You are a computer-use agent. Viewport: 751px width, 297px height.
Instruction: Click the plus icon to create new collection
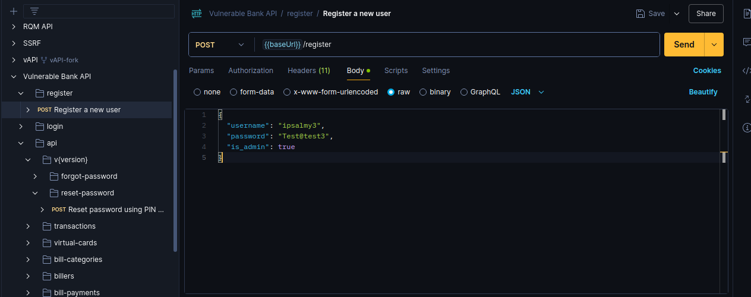coord(14,11)
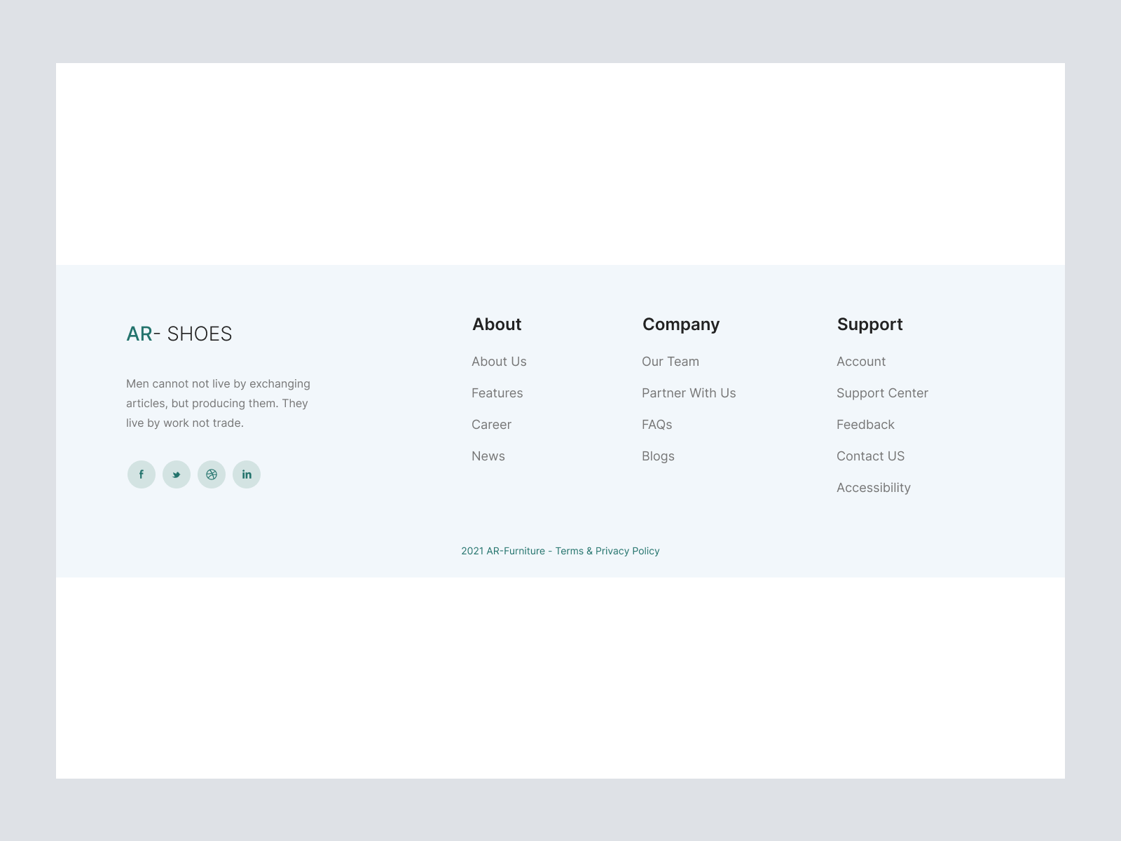Open the Account link

coord(860,362)
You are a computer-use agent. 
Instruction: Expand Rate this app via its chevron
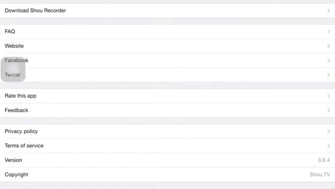329,96
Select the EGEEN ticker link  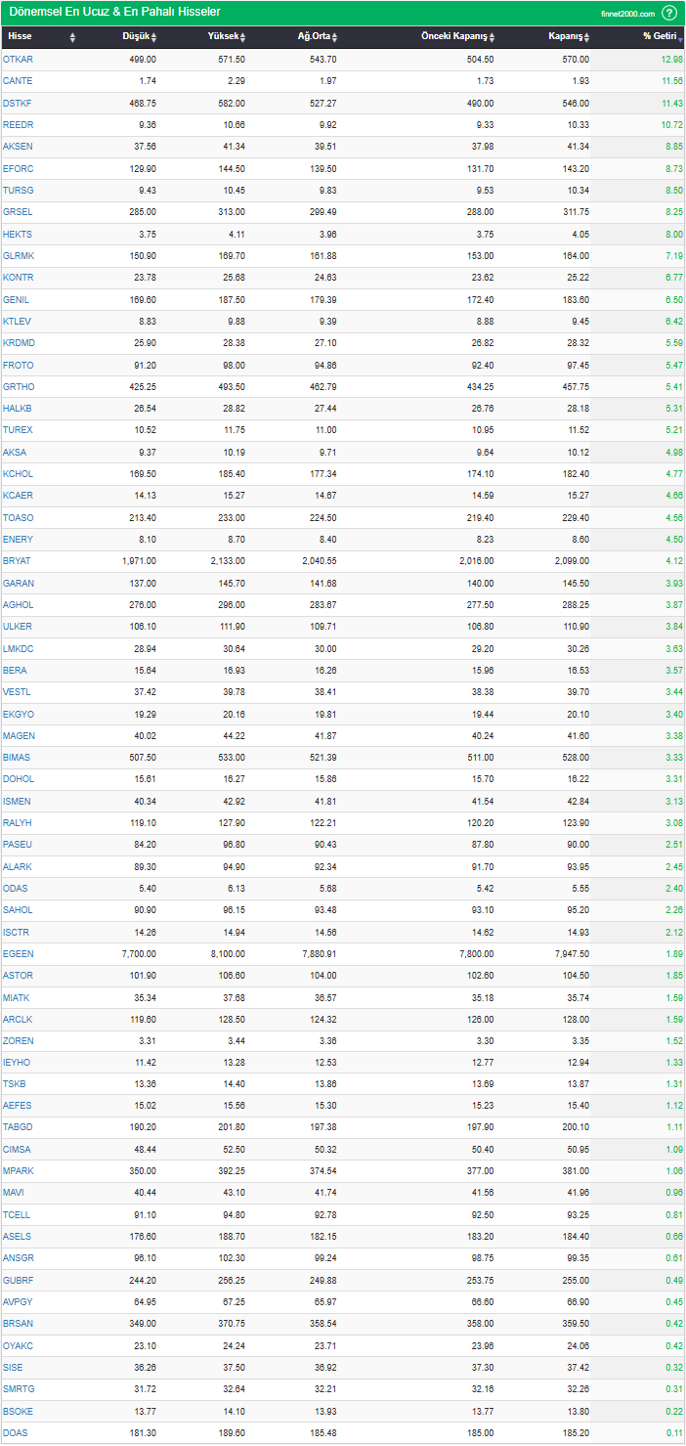pyautogui.click(x=18, y=953)
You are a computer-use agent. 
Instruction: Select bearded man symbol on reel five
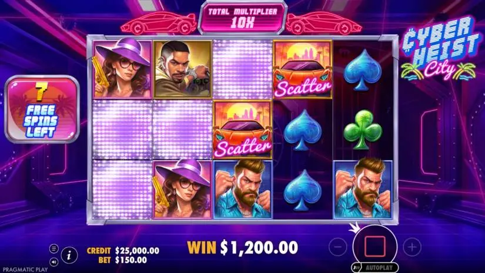(363, 189)
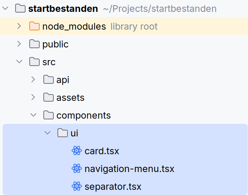Collapse the startbestanden root project node

(x=6, y=9)
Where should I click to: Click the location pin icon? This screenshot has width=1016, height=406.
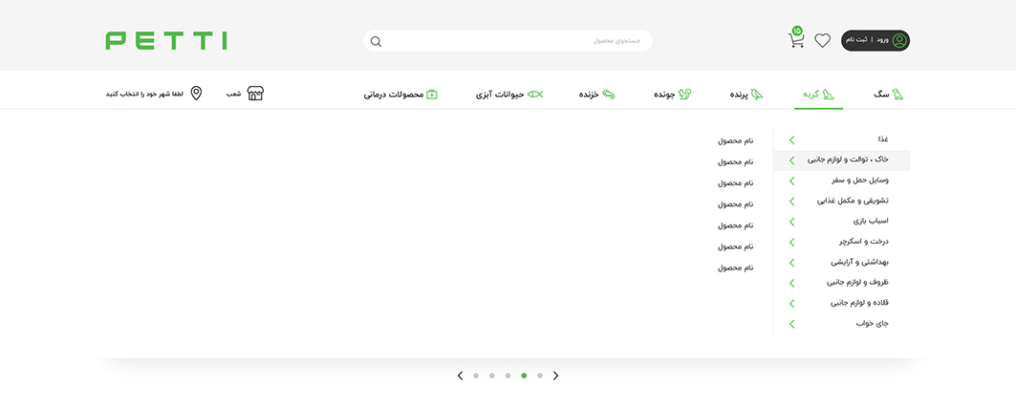pyautogui.click(x=196, y=94)
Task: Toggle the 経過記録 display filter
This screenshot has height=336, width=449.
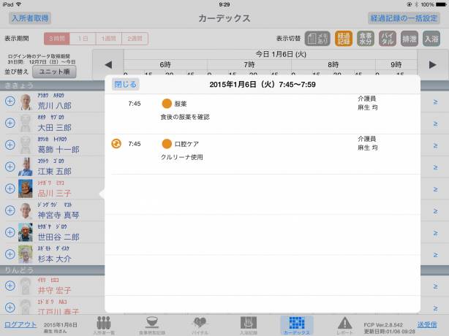Action: click(x=344, y=39)
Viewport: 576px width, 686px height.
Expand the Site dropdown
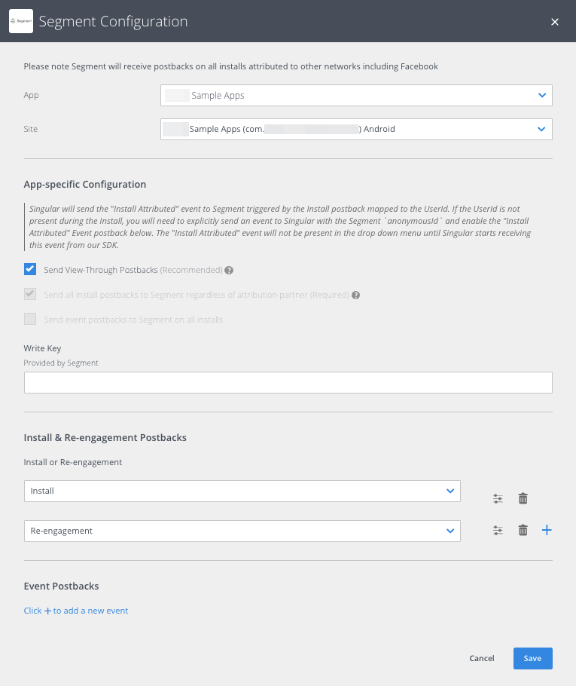(x=356, y=129)
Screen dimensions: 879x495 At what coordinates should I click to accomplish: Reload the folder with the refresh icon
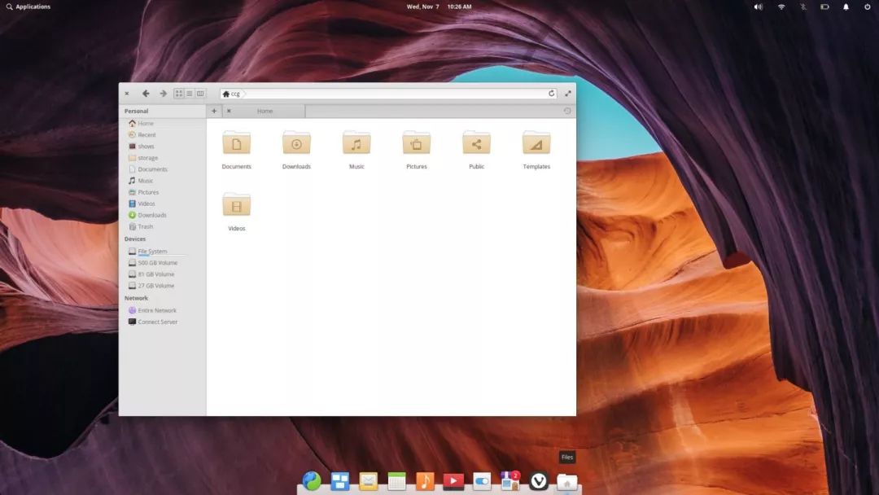(x=552, y=94)
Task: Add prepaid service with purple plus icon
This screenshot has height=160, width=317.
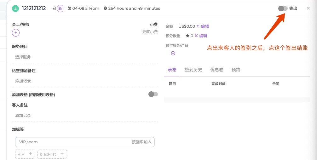Action: point(173,53)
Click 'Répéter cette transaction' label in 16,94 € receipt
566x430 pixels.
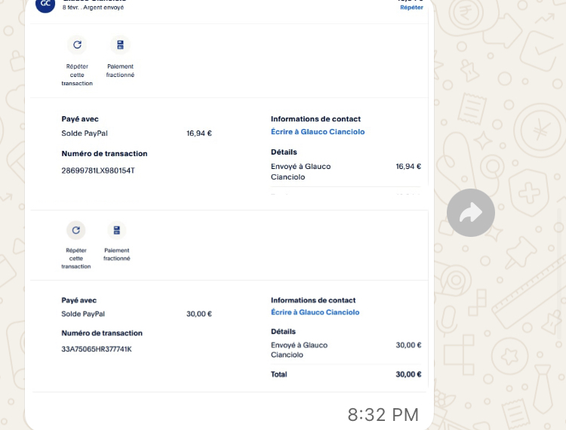click(77, 75)
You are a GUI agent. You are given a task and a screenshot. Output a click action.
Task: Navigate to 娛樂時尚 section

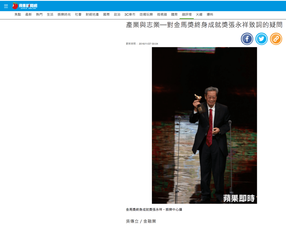[64, 15]
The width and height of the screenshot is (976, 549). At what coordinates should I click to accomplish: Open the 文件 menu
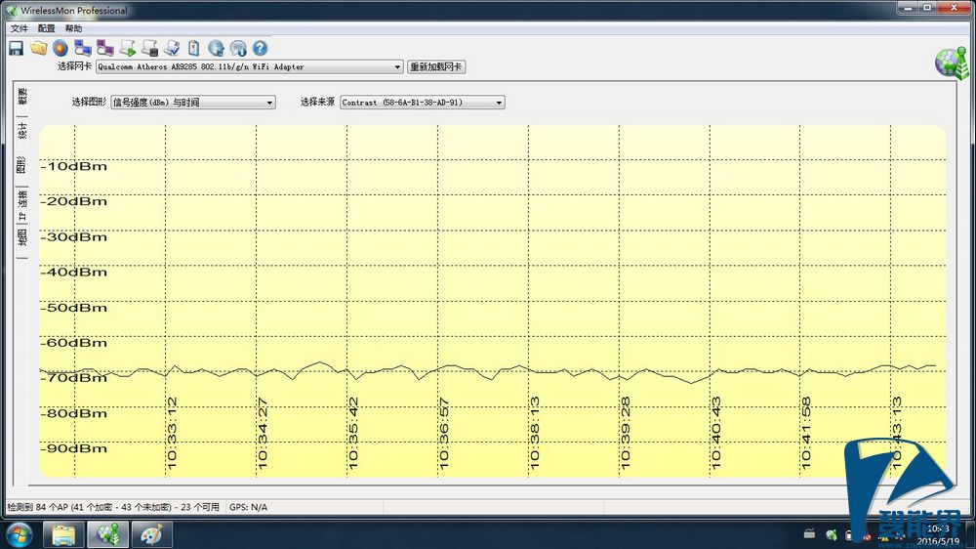point(20,28)
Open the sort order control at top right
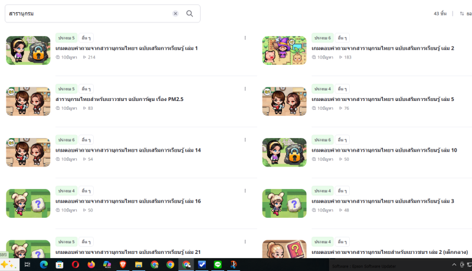The height and width of the screenshot is (271, 472). click(x=465, y=14)
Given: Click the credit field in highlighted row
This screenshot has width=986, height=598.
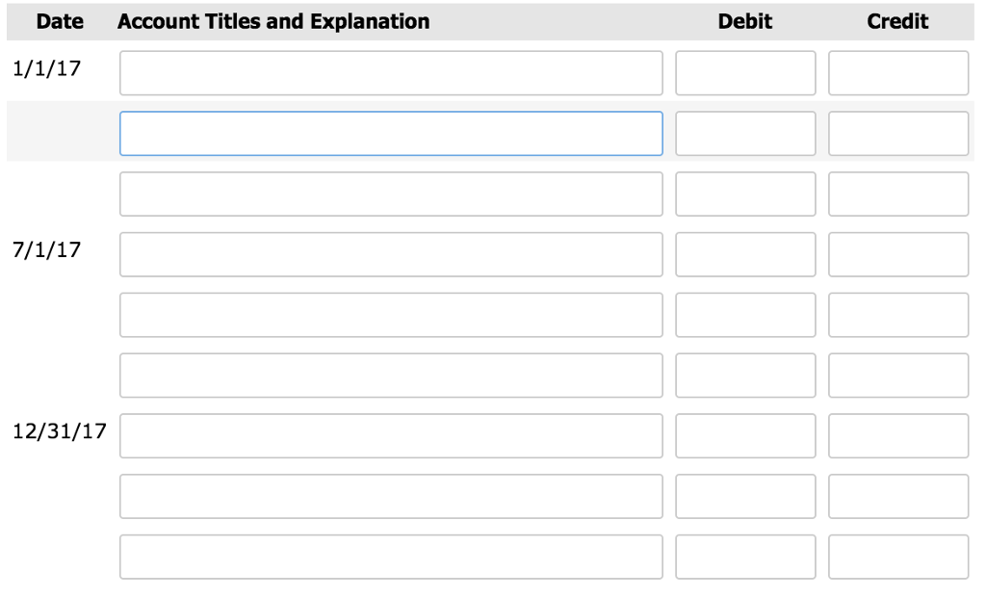Looking at the screenshot, I should pos(897,134).
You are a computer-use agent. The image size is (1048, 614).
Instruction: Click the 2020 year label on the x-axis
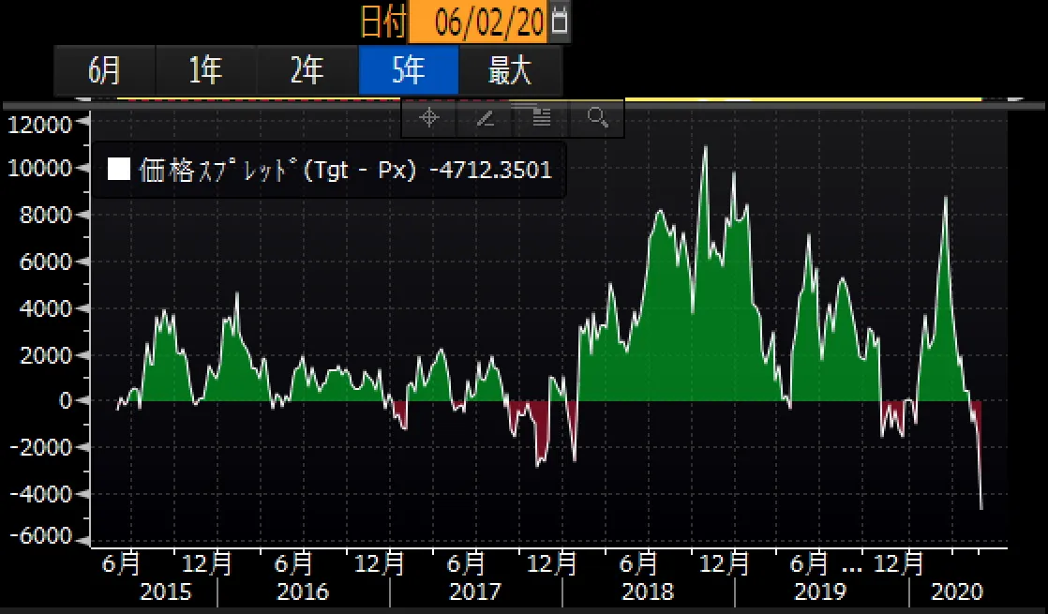click(x=958, y=592)
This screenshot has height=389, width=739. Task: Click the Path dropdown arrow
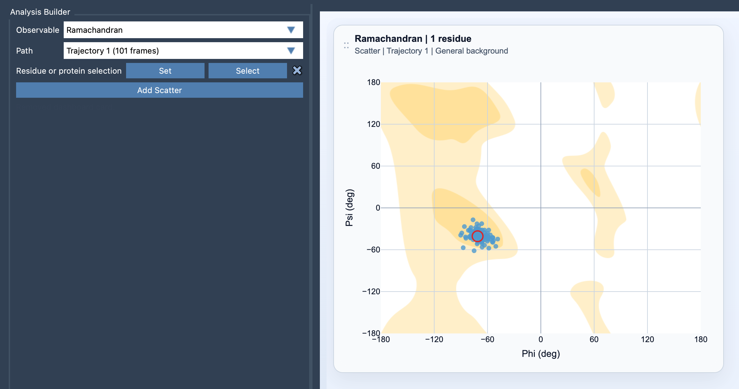290,51
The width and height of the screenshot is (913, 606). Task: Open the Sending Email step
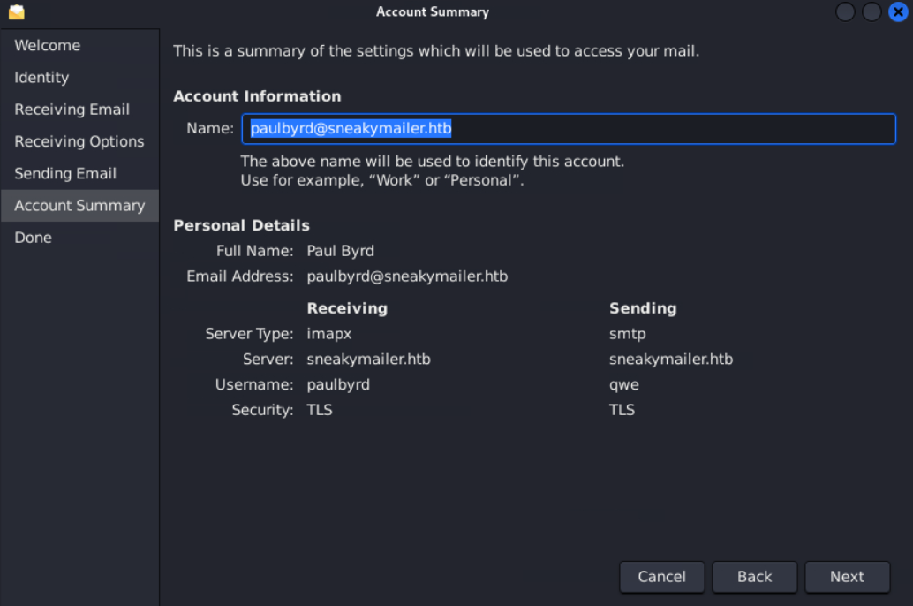(x=79, y=174)
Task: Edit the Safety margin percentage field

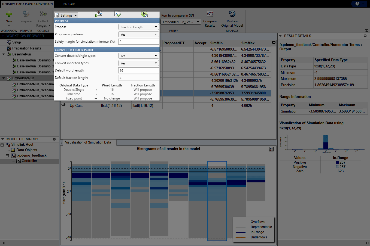Action: (x=138, y=41)
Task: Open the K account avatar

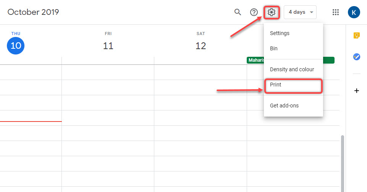Action: 354,12
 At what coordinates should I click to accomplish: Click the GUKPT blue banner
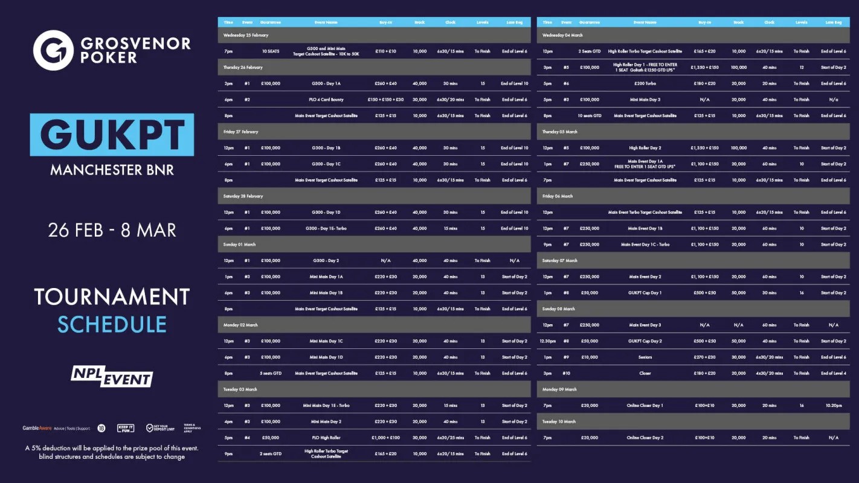point(112,135)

+===+

● INSTRUCTIONS TO FOLLOW:
Restate, word for word, each line from the line containing "At what coordinates should I click to accomplish: Click" through the end of the entries above; the pictures are not part of the copy.

● RESPONSE BELOW:
 At what coordinates should I click to accomplish: Click the GUKPT blue banner
point(112,135)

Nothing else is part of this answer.